Pour allumer le feu par le bas, il faut d'abord poser le petit bois et l'allume-feu au fond du foyer, puis remettre par-dessus une couche de petits bois et enfin mettre les bûches de bois côte à côte avec la partie fendue vers le bas ou sur le côté. Durant la phase d'allumage, vous devez particulièrement veiller à ce qu'il y ait suffisamment d'air pour la combustion. C'est pourquoi le volet d'aération doit toujours être ouvert au début. Ensuite, les arrivées d'air ne doivent pas être trop étroites pendant la phase de combustion.

Si l'intérieur du poêle est resté clair et qu'il n'y a pas de dépôt de suie, cela signifie que vous avez correctement allumé le feu.

Rechargement de combustible

Il ne suffit pas seulement de savoir allumer le feu correctement mais aussi de le réapprovisionner convenablement afin de limiter les émissions. Pour commencer, une fois que le bois est consumé (juste avant que la flamme s'éteigne), vous devez empiler de nouvelles bûches dans le foyer. À la différence du poêle en faïence de masse, le poêle-cheminée doit être plus fréquemment rechargé, et cela par petites quantités. Une surcharge du poêle peut conduire à des émissions polluantes plus élevées et à une perte de chaleur superflue via le gaz résiduel.

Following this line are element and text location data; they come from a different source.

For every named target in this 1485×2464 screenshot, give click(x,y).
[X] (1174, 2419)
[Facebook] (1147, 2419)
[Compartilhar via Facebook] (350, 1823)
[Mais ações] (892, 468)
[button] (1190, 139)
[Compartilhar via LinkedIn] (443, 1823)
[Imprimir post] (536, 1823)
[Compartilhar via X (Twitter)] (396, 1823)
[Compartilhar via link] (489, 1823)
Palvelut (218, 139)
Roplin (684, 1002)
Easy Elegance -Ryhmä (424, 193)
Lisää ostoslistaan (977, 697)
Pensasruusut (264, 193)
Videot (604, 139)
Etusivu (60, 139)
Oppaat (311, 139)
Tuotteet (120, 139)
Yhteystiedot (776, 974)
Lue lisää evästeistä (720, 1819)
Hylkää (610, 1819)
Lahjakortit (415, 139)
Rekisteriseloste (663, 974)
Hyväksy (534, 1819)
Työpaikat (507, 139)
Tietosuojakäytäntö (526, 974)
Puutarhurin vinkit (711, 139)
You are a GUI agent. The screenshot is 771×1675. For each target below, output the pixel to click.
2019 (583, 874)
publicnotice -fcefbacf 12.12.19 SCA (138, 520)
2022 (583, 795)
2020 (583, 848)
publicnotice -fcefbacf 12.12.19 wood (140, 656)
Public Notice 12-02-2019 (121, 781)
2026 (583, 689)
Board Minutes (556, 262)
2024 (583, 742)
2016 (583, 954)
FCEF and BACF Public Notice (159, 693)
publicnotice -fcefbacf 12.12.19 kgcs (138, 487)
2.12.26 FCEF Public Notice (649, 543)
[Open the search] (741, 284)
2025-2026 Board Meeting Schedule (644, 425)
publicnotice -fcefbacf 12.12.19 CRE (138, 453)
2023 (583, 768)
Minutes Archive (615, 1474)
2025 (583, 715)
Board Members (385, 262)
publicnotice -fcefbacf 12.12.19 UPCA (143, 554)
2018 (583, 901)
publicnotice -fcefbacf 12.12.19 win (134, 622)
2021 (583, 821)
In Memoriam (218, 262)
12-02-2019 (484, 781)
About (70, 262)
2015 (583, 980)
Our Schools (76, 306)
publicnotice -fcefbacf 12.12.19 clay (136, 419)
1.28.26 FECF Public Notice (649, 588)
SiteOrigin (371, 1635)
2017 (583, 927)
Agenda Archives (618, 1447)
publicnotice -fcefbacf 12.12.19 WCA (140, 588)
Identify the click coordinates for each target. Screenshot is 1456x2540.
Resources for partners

Entretien et contrôle par un artisan

Il est nécessaire de prévoir un entretien et un contrôle fréquent de votre futur foyer afin qu'il ne pollue pas et qu'il n'altère pas la pureté de l'air. Le mieux est de faire inspecter minutieusement son installation par un professionnel avant le début d'une nouvelle saison de chauffage. Bien sûr, vous pouvez aussi faire vos propres observations: vous pouvez constater par exemple de gros dépôts dans la chambre de combustion ou des restes de combustion de grosses quantités de combustible non consumé ou de particules de charbon ou de suie. Cela indique une combustion incomplète. Dans ce cas, parlez-en avec votre constructeur de poêles et de cheminées et laissez le vérifier la taille des bûches, la quantité et la qualité (humidité du bois) ainsi que l'aération. Il saura vous donner des conseils sûrs.